When Dana McIntosh knocked on 178 doors last summer and fall in an effort to convince her neighbours to attend community COVID-19 testing pop-ups, they always answered when they saw her familiar face through the peephole.
The 43-year-old has spent her whole life here in Toronto’s Jane and Finch area, one of the hardest hit by COVID-19. She went to three schools in the area, attended hundreds of local events and has earned her status as a trusted neighbourhood influencer.
“It’s not harmful, it won’t hurt you,” she’d say about the test.
She didn’t bring up scientific studies or daily case counts, but instead talked about the risks in a way that would get her neighbours’ attention: They could have COVID-19 and not know it, and then pass it on to their children or parents, she warned.
After she made her pitch, almost every person had the same question for her: “So, Miss Dana, have you had it done?”
She’d assure them she had, multiple times in fact, and sometimes she’d even administer a nasal swab on herself to prove it didn’t hurt, that her nose didn’t bleed, that her brain didn’t shift (a concern she heard from many). And that, more than anything else, was what convinced people.
That’s precisely why she was recruited by Black Creek Community Health Centre as one of 25 community outreach workers to get people out to the testing pop-ups in Toronto’s northwest, which is home to a large Black and low-income population.

Records
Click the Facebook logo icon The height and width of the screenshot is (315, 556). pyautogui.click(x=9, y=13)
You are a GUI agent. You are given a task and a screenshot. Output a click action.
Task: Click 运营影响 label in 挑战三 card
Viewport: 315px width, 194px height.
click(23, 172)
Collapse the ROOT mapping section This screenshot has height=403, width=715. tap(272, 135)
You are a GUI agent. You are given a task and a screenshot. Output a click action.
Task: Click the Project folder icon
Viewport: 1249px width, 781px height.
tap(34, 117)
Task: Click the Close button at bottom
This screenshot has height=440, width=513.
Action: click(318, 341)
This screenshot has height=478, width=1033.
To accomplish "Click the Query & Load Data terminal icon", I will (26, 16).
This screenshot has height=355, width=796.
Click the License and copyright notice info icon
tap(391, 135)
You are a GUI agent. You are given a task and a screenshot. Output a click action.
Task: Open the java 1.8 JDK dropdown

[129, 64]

--

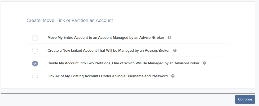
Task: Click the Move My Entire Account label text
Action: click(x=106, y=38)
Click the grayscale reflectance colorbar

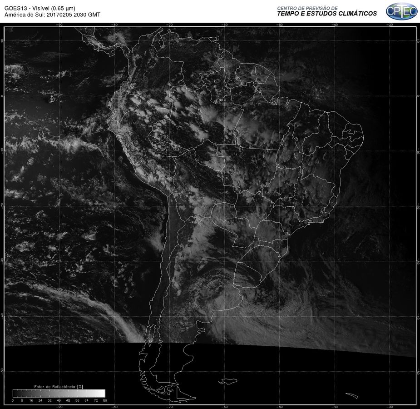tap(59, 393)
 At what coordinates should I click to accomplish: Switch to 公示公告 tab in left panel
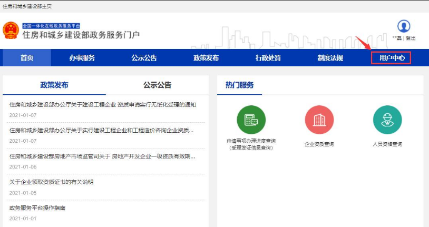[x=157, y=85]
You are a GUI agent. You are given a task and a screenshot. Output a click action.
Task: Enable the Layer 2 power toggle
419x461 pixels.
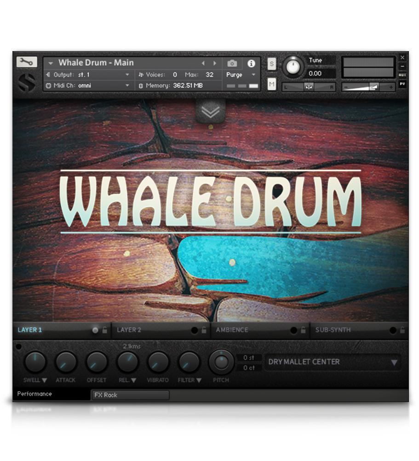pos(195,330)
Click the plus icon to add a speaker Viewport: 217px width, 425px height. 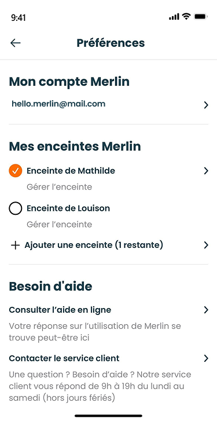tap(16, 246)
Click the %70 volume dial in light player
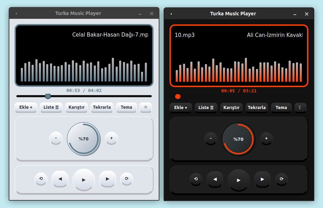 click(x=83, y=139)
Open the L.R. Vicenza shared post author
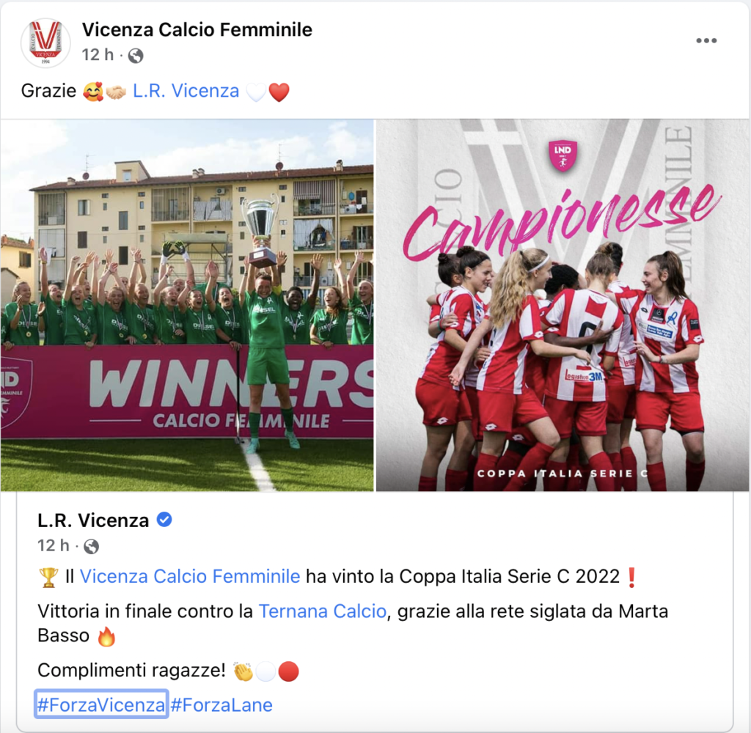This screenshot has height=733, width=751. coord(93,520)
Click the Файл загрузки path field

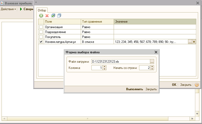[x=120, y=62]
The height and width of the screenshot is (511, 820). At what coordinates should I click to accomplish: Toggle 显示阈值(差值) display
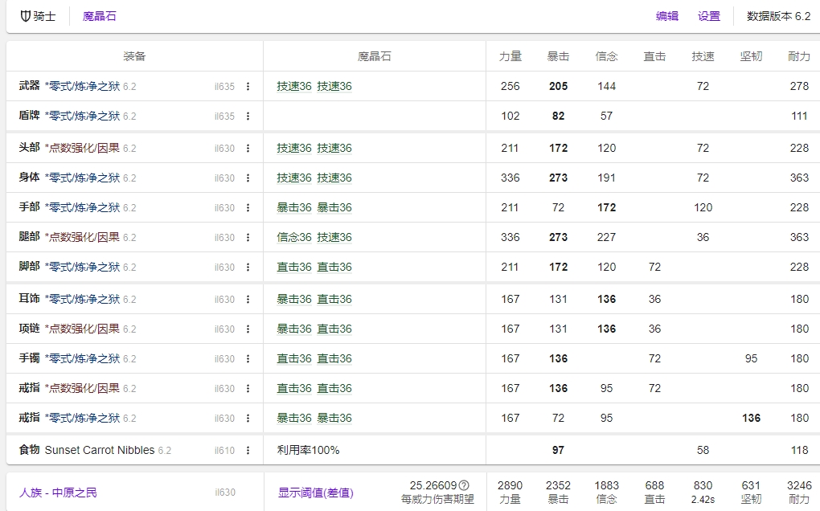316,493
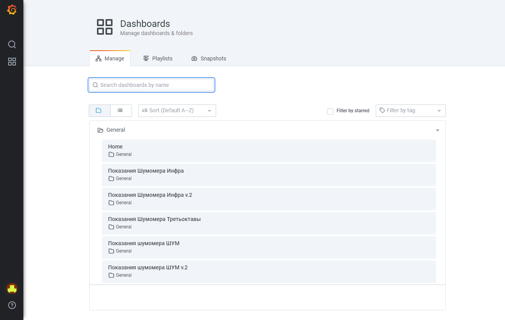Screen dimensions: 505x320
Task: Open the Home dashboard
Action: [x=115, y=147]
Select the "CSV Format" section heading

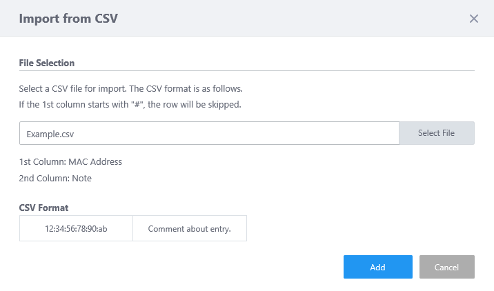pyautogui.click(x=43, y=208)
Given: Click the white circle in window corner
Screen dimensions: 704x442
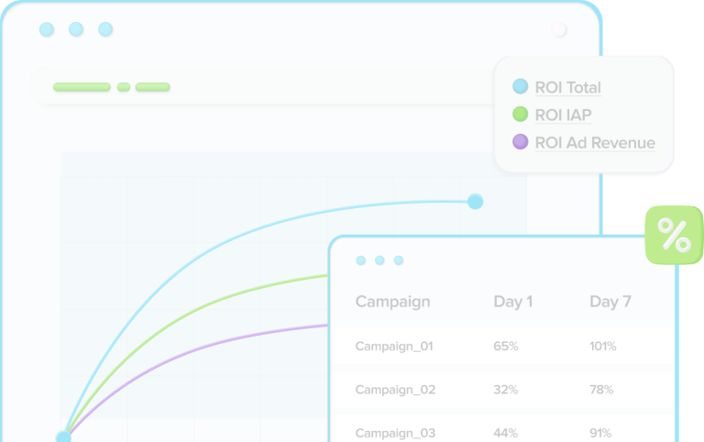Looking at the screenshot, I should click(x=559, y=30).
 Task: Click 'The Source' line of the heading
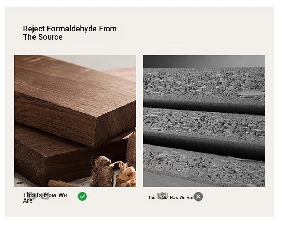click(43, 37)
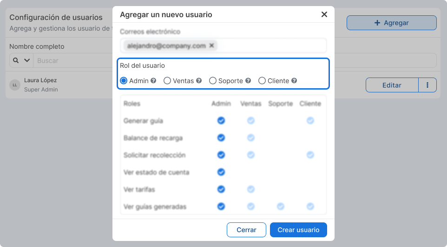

Directions
1. In the article about COVID-19 testing outreach, list the things Dana McIntosh used a nasal swab on herself to show.
2. Reproduce a section of the article about COVID-19 testing outreach word for word, beginning at the words "When Dana McIntosh" and stopping after "trusted neighbourhood influencer.".
The entries placed after the article about COVID-19 testing outreach come from a separate source.

Response list
1.
- That the test didn't hurt
- That her nose didn't bleed
- That her brain didn't shift

2.
When Dana McIntosh knocked on 178 doors last summer and fall in an effort to convince her neighbours to attend community COVID-19 testing pop-ups, they always answered when they saw her familiar face through the peephole.
The 43-year-old has spent her whole life here in Toronto’s Jane and Finch area, one of the hardest hit by COVID-19. She went to three schools in the area, attended hundreds of local events and has earned her status as a trusted neighbourhood influencer.